Lockheed L-2000 was Lockheed's entry into the contest to build the
United States' first supersonic transport (SST). The L-2000 lost the contest to
the Boeing 2707, but in the end neither was built due to increasing public anger
over sonic booms.
In 1961, President John F. Kennedy committed the government
to subsidizing the development of a commercial airliner to compete with the
Concorde. The director of the Federal Aviation Administration, Najeeb Halaby,
decided that the Concorde was too far ahead in development to bother building a
direct competitor, and instead selected a much more advanced standard as their
baseline. The SST was intended to carry 250 passengers (a large number at the
time), fly at Mach 2.7-3.0, and have a range of 4,000 miles . The program was
launched on June 5, 1963, and the FAA estimated that by 1990 there would be a
market for 500 SST's. Boeing, Lockheed, Douglas, Republic and North American
officially responded, and eventually the Boeing and Lockheed designs were
selected for further study.
Lockheed had done a number of "paper studies" on various SST designs since
the 1950s. Early designs followed Lockheed's unique high-speed design, which
used a short almost rectangular wing, as opposed to the swept wings or delta
wings favoured by most other designers. This design can be seen on the F-104
Starfighter for instance, and was intended to be used on a number of other
projects as well.
Starting with the SR-71, however, Lockheed started moving towards deltas.
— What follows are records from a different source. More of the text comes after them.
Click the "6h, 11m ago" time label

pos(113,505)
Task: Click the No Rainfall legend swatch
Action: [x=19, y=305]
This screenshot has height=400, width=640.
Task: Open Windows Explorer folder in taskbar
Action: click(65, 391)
Their SST designs followed suit, leading to the delta winged L-2000 series. A
number of similar designs were studied at a range of sizes and passenger
capacities, from the 170-seat 2000-1, to the 250 seat -3 and -7's. All of these
designs used a 2 by 3 seating arrangement, slimmer than the more common 3 by 3
found on other "narrow body" airliners of the era.
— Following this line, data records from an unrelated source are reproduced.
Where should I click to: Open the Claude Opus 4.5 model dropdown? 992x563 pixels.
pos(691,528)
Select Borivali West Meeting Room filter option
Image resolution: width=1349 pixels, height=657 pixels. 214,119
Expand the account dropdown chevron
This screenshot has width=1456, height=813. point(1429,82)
During the period between 1963 and 1966, when the proposals were returned to
the FAA, the design took on its final form as the L-2000-7B. It was, for all
intents, a larger version of the Concorde. The differences tended to be in the
details, Lockheed used a simpler compound-delta planform instead of the
Concorde's more complex ogive, and the Pratt & Whitney JTF17 engines were
mounted in individual cylindrical nacelles with a vertical splitter into the
shock ramps, instead of the Concorde's box-like nacelles with horizontal intake
ramps. The L-2000 also had a prominent "belly" for fuel and cargo, with the main
fuselage sitting somewhat higher over the wing than on other designs.
On December 31, 1966 full-scale mock-ups of the Boeing 2707-200 and L-2000-7
design were presented, and the Boeing design was selected. The L-2000 was judged
simpler to produce and less risky, but its performance was slightly lower and
its noise levels slightly higher. Given the mandate to design a plane that was
technically more advanced that the Concorde, the choice does make some sense. As
history would later prove, the complex 2707 would run into serious problems.